[Opening ENTRIES PROVIDED section]
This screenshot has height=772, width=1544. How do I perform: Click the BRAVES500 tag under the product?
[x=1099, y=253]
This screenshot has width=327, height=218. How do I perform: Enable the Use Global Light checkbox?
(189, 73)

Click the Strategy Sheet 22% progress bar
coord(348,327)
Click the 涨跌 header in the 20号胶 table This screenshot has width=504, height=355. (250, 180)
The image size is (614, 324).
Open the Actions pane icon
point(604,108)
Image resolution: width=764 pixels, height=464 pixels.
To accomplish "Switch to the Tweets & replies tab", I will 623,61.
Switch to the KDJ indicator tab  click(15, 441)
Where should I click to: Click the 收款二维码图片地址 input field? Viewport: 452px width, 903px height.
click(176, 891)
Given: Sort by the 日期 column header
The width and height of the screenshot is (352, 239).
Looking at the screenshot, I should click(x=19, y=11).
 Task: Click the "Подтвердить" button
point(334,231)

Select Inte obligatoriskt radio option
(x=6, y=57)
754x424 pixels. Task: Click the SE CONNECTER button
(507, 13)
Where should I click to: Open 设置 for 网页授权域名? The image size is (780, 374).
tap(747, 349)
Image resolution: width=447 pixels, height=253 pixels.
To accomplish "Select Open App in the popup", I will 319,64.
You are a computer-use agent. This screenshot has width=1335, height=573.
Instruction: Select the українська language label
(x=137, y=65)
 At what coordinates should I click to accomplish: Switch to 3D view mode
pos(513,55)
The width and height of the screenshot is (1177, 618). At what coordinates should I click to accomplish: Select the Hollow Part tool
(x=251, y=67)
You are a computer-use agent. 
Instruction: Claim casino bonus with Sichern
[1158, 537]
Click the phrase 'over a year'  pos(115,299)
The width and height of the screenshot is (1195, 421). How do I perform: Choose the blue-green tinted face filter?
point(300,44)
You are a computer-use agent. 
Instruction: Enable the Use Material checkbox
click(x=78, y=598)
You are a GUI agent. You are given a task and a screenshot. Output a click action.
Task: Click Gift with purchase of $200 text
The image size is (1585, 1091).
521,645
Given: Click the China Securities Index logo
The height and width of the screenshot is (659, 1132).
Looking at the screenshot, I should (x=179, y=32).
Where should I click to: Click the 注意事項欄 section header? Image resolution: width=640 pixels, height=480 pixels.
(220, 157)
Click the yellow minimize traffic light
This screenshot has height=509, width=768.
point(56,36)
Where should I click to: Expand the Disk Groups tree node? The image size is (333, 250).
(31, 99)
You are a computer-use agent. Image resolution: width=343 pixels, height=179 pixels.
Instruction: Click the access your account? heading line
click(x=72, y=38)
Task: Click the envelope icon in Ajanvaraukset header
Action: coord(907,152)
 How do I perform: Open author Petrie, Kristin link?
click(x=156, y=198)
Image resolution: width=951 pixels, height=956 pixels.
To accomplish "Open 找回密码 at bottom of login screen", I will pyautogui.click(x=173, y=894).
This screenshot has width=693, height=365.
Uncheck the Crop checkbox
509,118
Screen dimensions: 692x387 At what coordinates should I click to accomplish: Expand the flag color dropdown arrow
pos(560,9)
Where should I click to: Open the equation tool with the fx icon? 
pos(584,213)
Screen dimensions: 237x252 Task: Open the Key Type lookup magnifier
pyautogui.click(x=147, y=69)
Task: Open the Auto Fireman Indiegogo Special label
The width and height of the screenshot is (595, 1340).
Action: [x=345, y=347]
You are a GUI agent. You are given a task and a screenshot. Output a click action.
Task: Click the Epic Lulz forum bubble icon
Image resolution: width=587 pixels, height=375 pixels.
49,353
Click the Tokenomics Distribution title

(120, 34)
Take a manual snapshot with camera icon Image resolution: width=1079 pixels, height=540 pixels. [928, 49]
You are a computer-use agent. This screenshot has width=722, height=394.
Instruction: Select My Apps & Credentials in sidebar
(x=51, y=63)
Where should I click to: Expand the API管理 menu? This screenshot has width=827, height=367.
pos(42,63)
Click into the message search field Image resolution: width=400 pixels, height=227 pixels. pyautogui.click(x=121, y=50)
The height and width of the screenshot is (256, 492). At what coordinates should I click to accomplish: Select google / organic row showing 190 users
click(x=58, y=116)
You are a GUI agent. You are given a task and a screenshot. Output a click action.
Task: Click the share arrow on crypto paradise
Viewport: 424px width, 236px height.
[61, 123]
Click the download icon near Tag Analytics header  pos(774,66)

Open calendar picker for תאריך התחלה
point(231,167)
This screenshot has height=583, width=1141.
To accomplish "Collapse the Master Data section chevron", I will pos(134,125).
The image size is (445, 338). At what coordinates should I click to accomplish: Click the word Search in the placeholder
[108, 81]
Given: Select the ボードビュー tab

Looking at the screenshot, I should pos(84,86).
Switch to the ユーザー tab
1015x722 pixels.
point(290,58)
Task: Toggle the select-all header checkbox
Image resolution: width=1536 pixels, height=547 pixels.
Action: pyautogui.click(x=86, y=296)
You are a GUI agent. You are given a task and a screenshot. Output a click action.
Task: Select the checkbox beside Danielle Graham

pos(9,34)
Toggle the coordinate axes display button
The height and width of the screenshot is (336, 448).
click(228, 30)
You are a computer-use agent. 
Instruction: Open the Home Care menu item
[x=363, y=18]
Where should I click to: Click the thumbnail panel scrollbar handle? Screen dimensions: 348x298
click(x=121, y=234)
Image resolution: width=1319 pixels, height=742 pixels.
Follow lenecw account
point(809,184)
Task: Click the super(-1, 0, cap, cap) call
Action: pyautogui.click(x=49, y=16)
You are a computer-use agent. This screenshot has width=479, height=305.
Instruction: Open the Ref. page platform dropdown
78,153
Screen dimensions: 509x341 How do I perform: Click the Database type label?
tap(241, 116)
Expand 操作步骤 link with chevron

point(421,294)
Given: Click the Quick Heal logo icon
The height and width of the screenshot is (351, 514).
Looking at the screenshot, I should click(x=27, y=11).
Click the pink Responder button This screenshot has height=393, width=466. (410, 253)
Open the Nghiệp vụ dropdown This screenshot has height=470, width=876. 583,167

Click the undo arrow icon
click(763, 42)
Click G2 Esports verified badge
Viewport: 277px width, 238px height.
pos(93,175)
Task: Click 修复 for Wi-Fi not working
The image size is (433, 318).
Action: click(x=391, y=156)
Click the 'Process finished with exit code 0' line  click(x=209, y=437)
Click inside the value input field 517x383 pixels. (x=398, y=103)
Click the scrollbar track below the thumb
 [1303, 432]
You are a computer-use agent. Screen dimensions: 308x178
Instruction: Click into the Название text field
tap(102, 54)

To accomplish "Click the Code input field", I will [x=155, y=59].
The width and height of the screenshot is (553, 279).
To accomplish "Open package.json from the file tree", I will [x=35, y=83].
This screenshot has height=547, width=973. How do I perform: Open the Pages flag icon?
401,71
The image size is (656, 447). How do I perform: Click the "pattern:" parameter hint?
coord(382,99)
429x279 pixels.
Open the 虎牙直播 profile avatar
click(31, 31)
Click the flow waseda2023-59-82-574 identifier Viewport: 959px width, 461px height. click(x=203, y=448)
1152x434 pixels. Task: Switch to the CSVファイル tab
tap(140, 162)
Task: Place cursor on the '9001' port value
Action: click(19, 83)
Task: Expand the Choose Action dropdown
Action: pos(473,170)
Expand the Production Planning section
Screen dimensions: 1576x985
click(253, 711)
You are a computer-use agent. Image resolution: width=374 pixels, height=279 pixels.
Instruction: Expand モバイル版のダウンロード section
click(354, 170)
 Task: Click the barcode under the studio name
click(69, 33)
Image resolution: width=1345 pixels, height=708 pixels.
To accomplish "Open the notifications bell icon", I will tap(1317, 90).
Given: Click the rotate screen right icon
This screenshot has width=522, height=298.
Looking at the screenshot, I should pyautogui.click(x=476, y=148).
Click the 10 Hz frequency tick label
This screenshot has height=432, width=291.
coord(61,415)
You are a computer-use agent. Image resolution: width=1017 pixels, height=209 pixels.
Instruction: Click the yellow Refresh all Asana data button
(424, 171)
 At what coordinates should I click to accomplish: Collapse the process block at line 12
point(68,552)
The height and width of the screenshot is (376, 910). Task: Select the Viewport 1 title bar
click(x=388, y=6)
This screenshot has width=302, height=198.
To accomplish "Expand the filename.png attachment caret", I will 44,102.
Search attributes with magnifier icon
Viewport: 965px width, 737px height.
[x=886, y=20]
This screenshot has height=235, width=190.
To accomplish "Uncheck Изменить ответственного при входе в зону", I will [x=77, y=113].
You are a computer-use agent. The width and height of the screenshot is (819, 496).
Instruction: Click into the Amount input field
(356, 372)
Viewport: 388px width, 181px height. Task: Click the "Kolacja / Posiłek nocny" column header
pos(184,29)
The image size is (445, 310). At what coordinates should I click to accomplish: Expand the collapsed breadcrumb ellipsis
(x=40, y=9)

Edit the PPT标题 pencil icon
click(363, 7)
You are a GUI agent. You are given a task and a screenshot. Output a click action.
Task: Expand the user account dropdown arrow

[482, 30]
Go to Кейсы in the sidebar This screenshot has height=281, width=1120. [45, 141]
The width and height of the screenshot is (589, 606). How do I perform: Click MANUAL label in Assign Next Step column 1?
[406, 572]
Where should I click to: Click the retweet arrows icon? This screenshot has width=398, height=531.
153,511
[Closing ENTRIES PROVIDED section]
### WORK REQUIRED
Using the entries above, give again exactly the lines from the line holding "Screen dimensions: 692x387" through the line holding "Task: Click the Epic Lulz forum bubble icon". Include both end lines and nothing else.

### RESULT FOR THIS EXERCISE
Screen dimensions: 692x387 At what coordinates should I click to accomplish: Expand the flag color dropdown arrow
pos(560,9)
Where should I click to: Open the equation tool with the fx icon? 
pos(584,213)
Screen dimensions: 237x252 Task: Open the Key Type lookup magnifier
pyautogui.click(x=147, y=69)
Task: Open the Auto Fireman Indiegogo Special label
The width and height of the screenshot is (595, 1340).
Action: [x=345, y=347]
You are a GUI agent. You are given a task and a screenshot. Output a click action.
Task: Click the Epic Lulz forum bubble icon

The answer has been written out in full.